EXTRACT PROVIDED:
— Begin —

Having visited Liverpool on numerous occasions albeit mainly on press trips, meaning apart from a brief glimpse out of the coach window that would collect you at Lime Street station and deliver you to your destination, my sense and knowledge of this North West city was somewhat limited. Yet there in the derelict buildings of majestic-port-city-yester-year lay a beckoning wake up call for artistic growth and enlightenment. Crowned most successful European Capital of Culture in 2008 – generating £880 million in economic revenue – Liverpool is no shrinking violet when it comes to the arts. The renowned Liverpool Biennial has certainly cemented the foundation of this city’s artistic capability. Originally set up to create a significant international contemporary art event, partnering with as many of the existing arts organisations in Liverpool to celebrate its thriving artistic scene, it has gone on to become the largest and most successful arts event in the UK. It has attracted and commissioned numerous international artists such as Pavel Büchler, Dominique Gonzalez-Foerster, Ai Weiwei, Yoko Ono, Roman Ondak, Annette Messager, Tomas Saraceno, Doris Salcedo, and Phillipe Parreno (the list of artstars is endless), in 2008 Art for Places was launched, it actively engages the local community, continues to push the boundaries of artistic development, focuses on economic regeneration, has initiated an on-going significant International dialogue, realised the most unbelievably awe-inspiring piece of public art by Richard Wilson and with the launch of an iPhone App this year to aid visitors to the 6th festival, the skies really have been the limit.

So it’s no surprise in the run up to such a prestigious event that exhibitions should be looking at the diversity of collaboration and international exchange that the Biennial so successfully endorses. To kick-start my Liverpool art marathon weekend was Global Studio at The Bluecoat. Aiming to bridge the gap between the distance of geography, the exhibition facilitated the experimentation of many artists either hailing from and living in Liverpool with other artists from international cities. Broken down into five interconnected displays, artists were invited to ‘develop exhibition proposals’. POST a Liverpool artists’ collective formed during the European Capital of Culture invited 7 female artists from Linz, the 2009 European Capital of Culture to create riPOSTe, an exploration into the common and differing themes of artists from two diverse cultures. Haruko Maeda’s (Linz) memento mori themed portrait with skull face, dead hares and birds harked back to allegorical concerns in the 16th and 17th centuries creating a narrative based on reality and myth. Robyn Woolston’s (Liverpool) haunting video although similar in theme to Maeda’s work highlighted eternal presence and loss using the framework of abandoned architecture. More concerned with the locality and heritage of an artist were the offerings from Liverpool’s very own artist-run initiative, The Royal Standard. Their first presentation of a changing gallery installation included Nathalie Hughes’ comical animation, Turning Scouse that illustrated how a common Liverpudlian colloquialism ‘Boss’ had infiltrated her Lancashire vocabulary. Extending on the theme of Liverpudlian patriotism was a room filled with can’s of 100% Scouse, which you could take away once branded by the artist with an ink stamp. Now residing proudly on my bookcase, this ‘Authentic can of culture’, which is of course filled with the famous local stew, scouse watch over me as I type and contemplate what being an artist in Liverpool really means. In its entirety Global Studio allowed Liverpudlian puns to shine and illustrated the energy of contemporary art practice rather than successfully illustrate the ‘workings of a studio’. However it was refreshing to see a younger generation of artists dominate an established arts institution even if the displays were tenuously linked to the exhibitions premise.

— End —

RAW DATA:

— Begin —

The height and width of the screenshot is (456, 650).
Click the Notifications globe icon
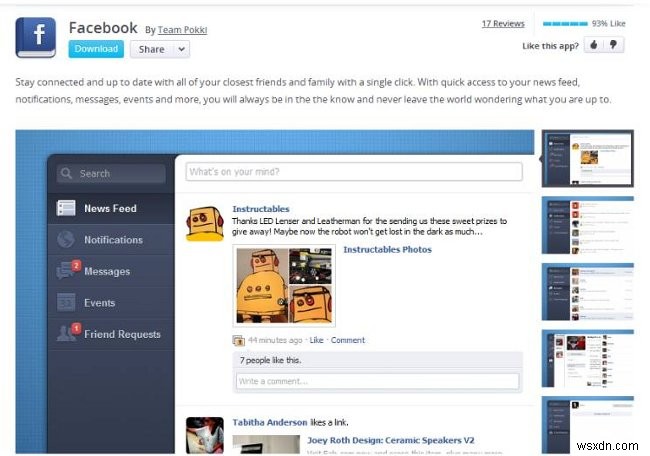pos(66,239)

— End —

Answer these questions from the Liverpool art review:
1. How much economic revenue did Liverpool's year as European Capital of Culture generate?
2. Which city was the 2009 European Capital of Culture?
3. Which Liverpudlian colloquialism had entered Nathalie Hughes' Lancashire vocabulary?

1. £880 million
2. Linz
3. "Boss"